La Cassazione ha ripercorso i motivi a fondamento della decisione: la Corte d’Appello, alla luce delle prove documentali e testimoniali acquisite nel corso del giudizio, ha dichiarato insussistente qualsiasi profilo di illecito disciplinare nei fatti contestati; ha escluso, inoltre, che i fatti contestati integrassero un intento della lavoratrice “di sottrarsi scientemente all’integrale esecuzione delle disposizioni e della prestazione” a lei richieste, poiché era emerso, al contrario, che la lavoratrice non avesse mai mostrato disinteresse o rifiuto dei compiti assegnatile, ed avesse compiuto quanto possibile per porsi nelle condizioni di eseguire le prestazioni, seguendo diligentemente il periodo di affiancamento con il “tutor”, richiedendo ausilio tra i colleghi ovvero supporto tra i referenti esterni; ed aveva avuto un’interlocuzione costante con il superiore ed i colleghi, come dimostrato dalle innumerevoli e-mails prodotte a dimostrazione della mancanza di un atteggiamento indifferente o evasivo.

Infine, la Corte di merito ha affermato che, seppure l’addebito mosso alla lavoratrice fosse stato da intendere nel senso del mancato raggiungimento dei risultati attesi dalla datrice di lavoro, nondimeno doveva tenersi conto della complessità del sistema in rapporto alle inesistenti esperienze informatiche della ricorrente nel corso del rapporto di lavoro, delle difficoltà tecniche operative del DBSS e del malfunzionamento del pc personale della lavoratrice.

Alla stregua di tali circostanze, secondo la Corte, quand’anche si potesse riconoscere nei fatti addebitati “un inadempimento nella sua materialità” esso risultava comunque deprivato di quel necessario carattere di illiceità disciplinare necessario per giustificare un licenziamento, in applicazione della consolidata giurisprudenza di legittimità che, ai fini della tutela, riconosce in tali casi l’applicazione dell’art.18, 4 comma della l. 300/70, come mod. dalla l. 92/2012.
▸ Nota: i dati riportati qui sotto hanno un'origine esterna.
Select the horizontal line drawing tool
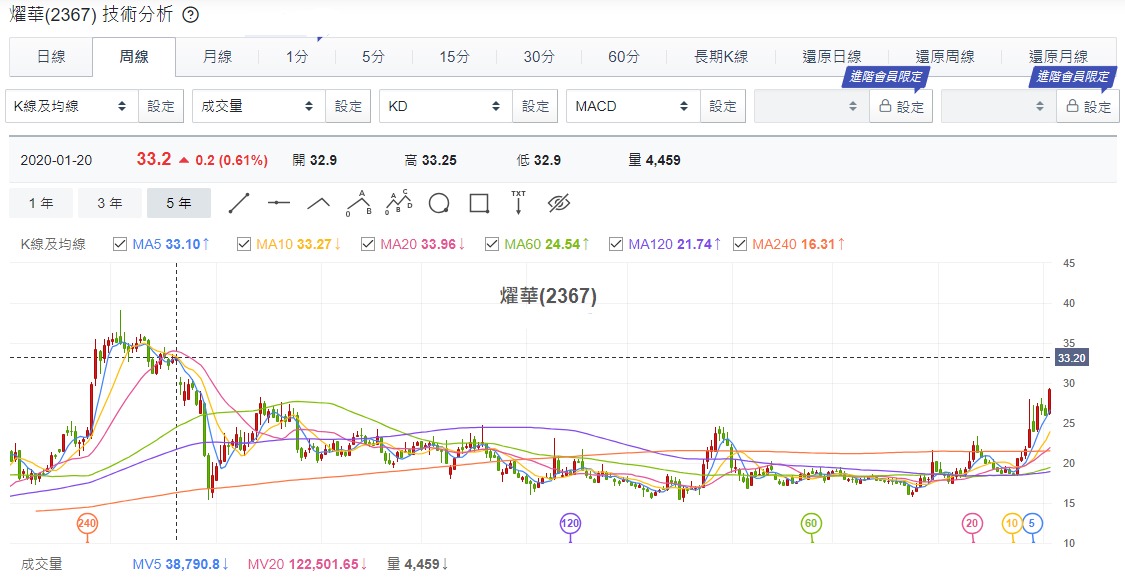Viewport: 1125px width, 577px height. tap(279, 203)
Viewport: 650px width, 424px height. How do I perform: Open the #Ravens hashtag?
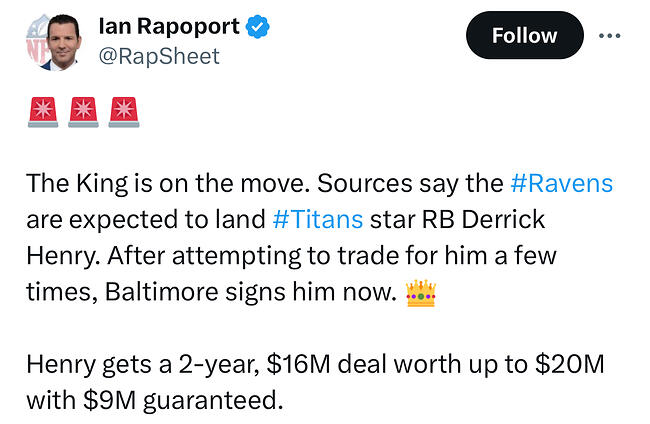(x=561, y=183)
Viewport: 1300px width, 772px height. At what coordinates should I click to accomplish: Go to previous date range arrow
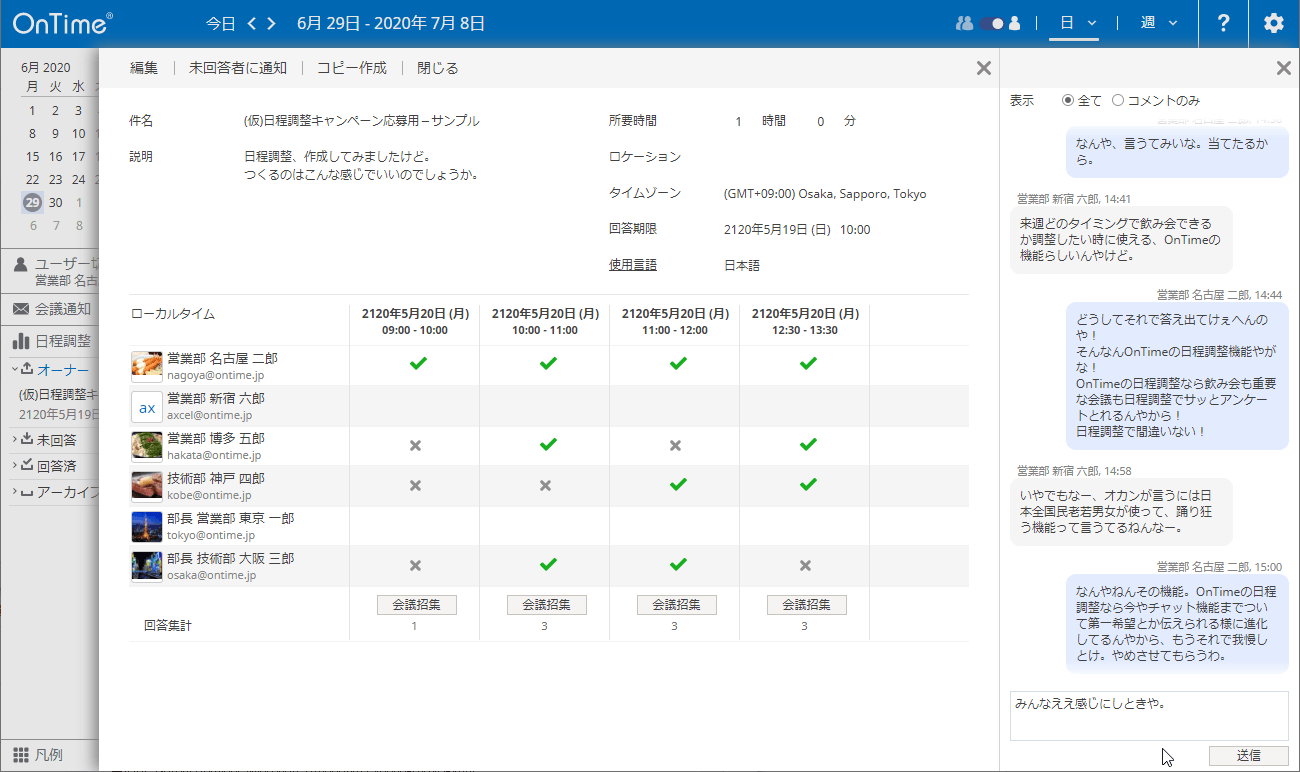pyautogui.click(x=252, y=23)
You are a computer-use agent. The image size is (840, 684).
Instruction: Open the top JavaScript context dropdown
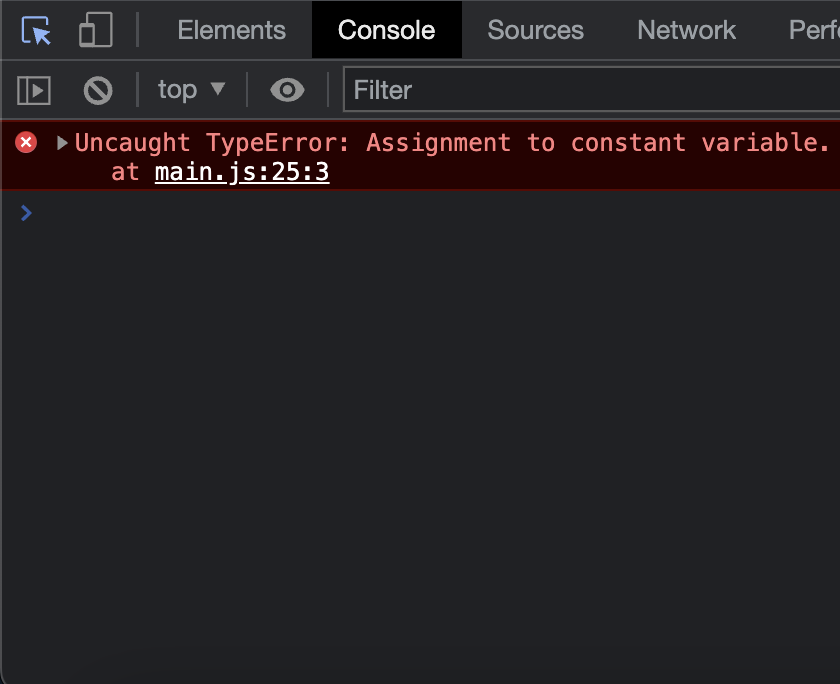(x=177, y=91)
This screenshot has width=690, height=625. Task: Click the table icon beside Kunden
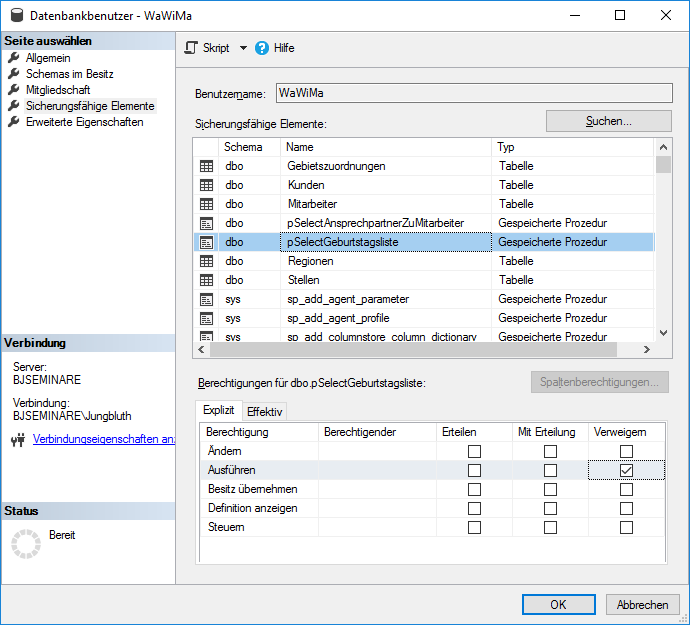pyautogui.click(x=207, y=185)
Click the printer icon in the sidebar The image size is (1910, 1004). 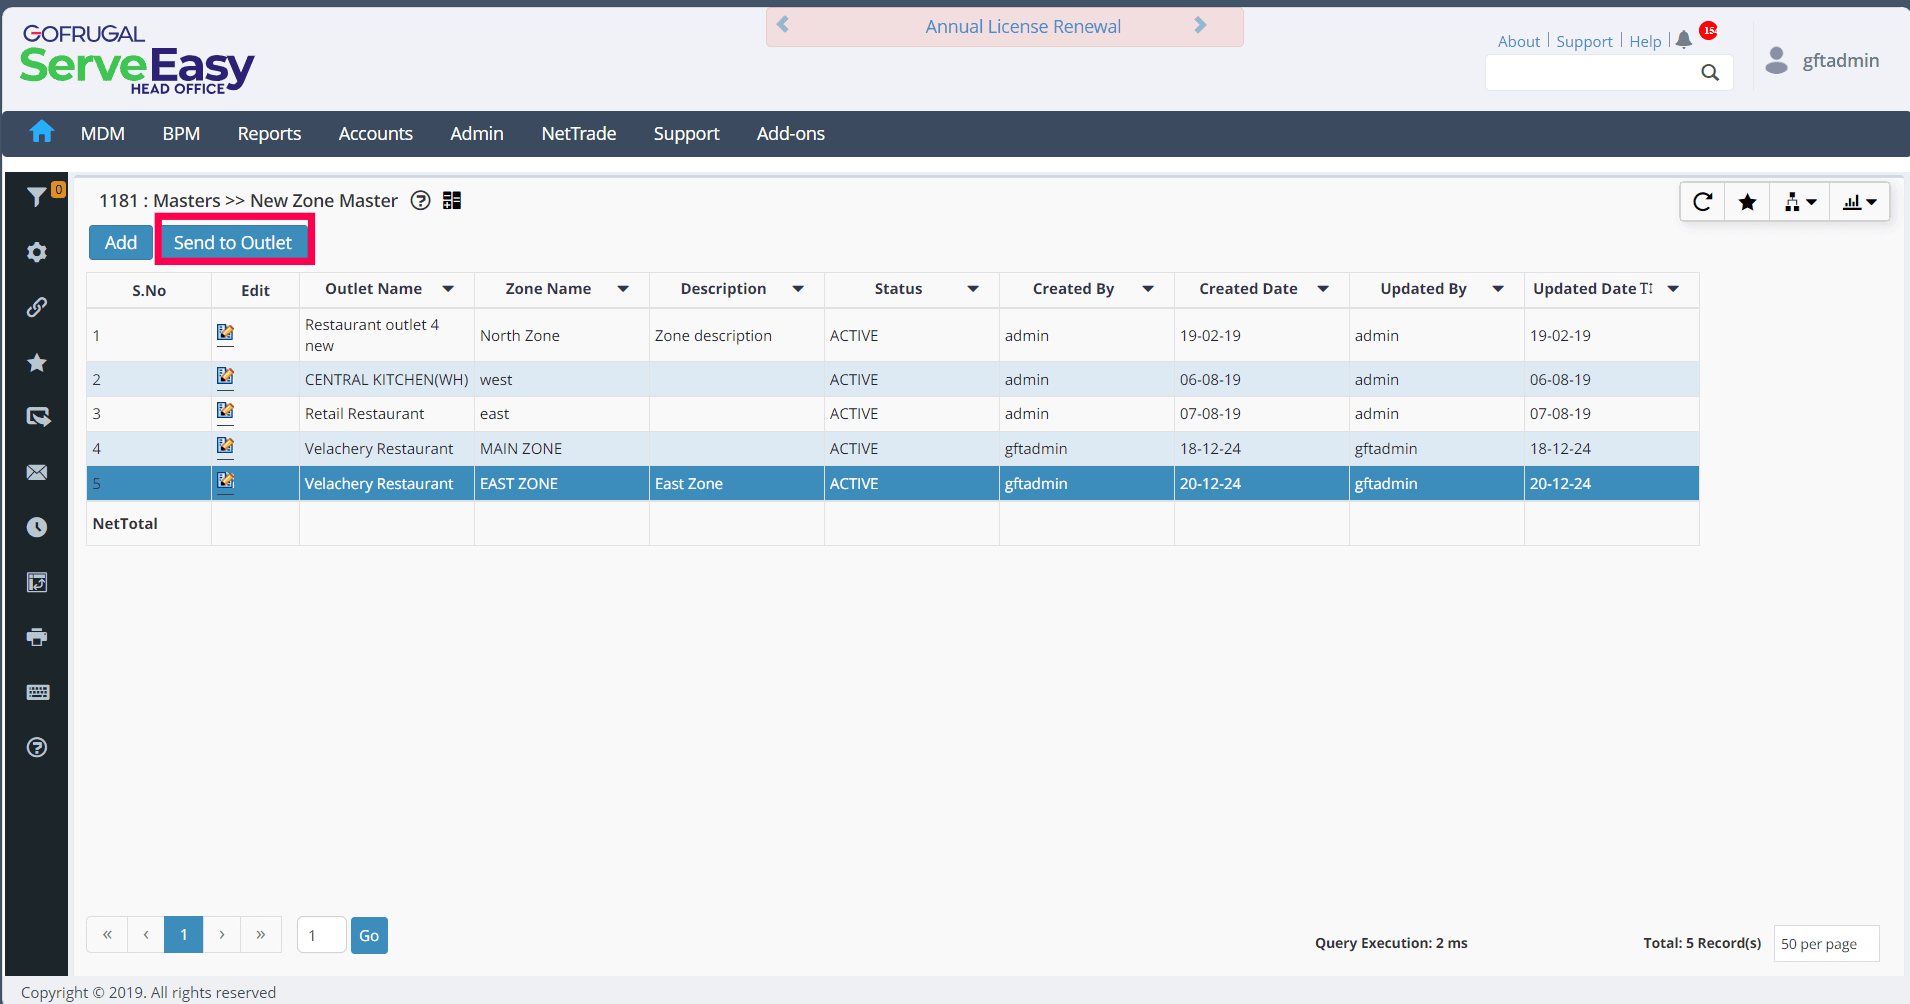coord(37,637)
In conclusione: un legittimo licenziamento disciplinare per mancato raggiungimento dei risultati attesi è una fattispecie molto difficile da integrare. Ciò in quanto l’obbligazione dedotta nel contratto di lavoro subordinato è tradizionalmente considerata “di mezzi” e non “di risultato”. Inoltre la contestazione di un fatto materiale non esclude la reintegrazione perché – secondo la giurisprudenza consolidata – il fatto, benchè sussistente, deve avere un rilievo disciplinare, altrimenti è assimilato al fatto insussistente, che comporta la reintegrazione.